Peaceful picture. The contrast with the bright blue and the palomino grass. LOVE that color.
Love that word--Palomino.
I'll have to read the book tour info later. I'm taking a class and limiting my internet time. And work is CRAZY right now. But Friday is a work day-no kids and Monday is a holiday. Woop.
My parents both grew up in the panhandle of Texas. Very flat, wide and going on forever. Spent much of my childhood traveling through it going to see grandparents. It is a comforting place, but not one I would like to move to. I love hills and trees.
I know this is a writer's blog, but I do love the pictures. Nancy, so glad you have gotten the shutterbug.
I love the idea of the plains. It invokes the thought of freedom, unfettered ideas, the days of early exploration.

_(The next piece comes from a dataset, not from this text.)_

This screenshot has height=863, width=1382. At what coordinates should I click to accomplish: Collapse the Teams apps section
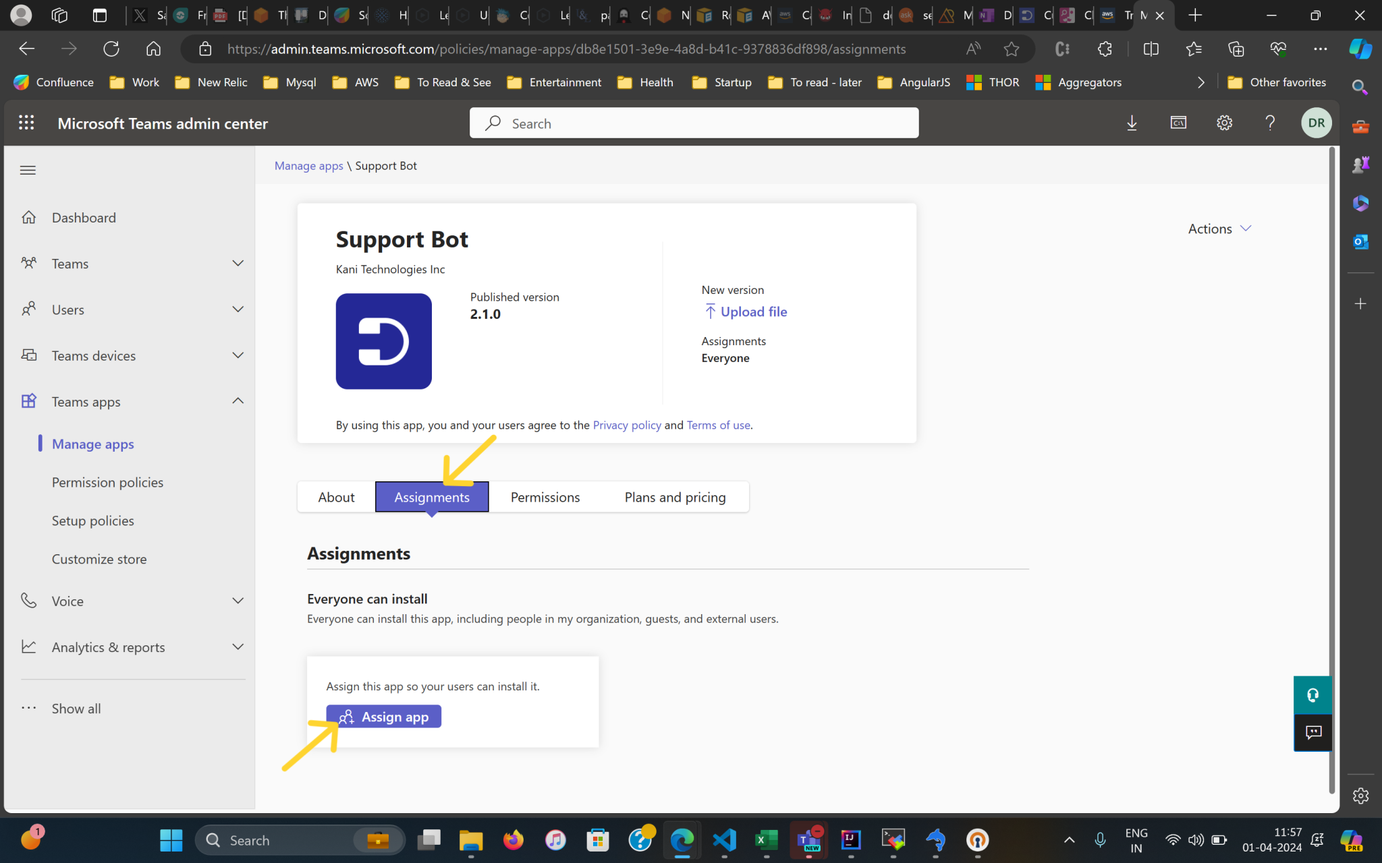pos(238,400)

Waxing philosophical of a Tuesday a.m. before I'm off to the dentist, then the mimes. ::g::
Terrific Tuesday to everyone!
G'morning, Andi, Lisa,Maria.
Not much horizontal ground here, except along river bottoms. There are compensations though (link to 3-year-old blog post).
When the wind gets up in Kansas, just sit down in the grass… that should hide you from the wind & pretty much the rest of the world. Now there's a comforting thought.
Hey, shouldn't there be a Little House somewhere on that Prairie?
Ooo, pretty fall fotos, far.
lol, Jen. My mom had a Little House on the Prairie early childhood on the plains of Montana. Her dad was a sheepherder and they lived in a tiny house fives miles from the nearest neighbor.
Give me the mountains and the ocean. Better yet give me both. Voila! :)
Of course, if you head East of Portland you end up in another world and terrain.
We have Rain Forests AND Desert. Beach, sand dunes AND mountains and glaciers. All in one state.
Wayne states that he's "FROM Boston but his HOME is Portland". He's traveled around the world alot and I all this time he'd been looking for roots. At 50 he finally found some.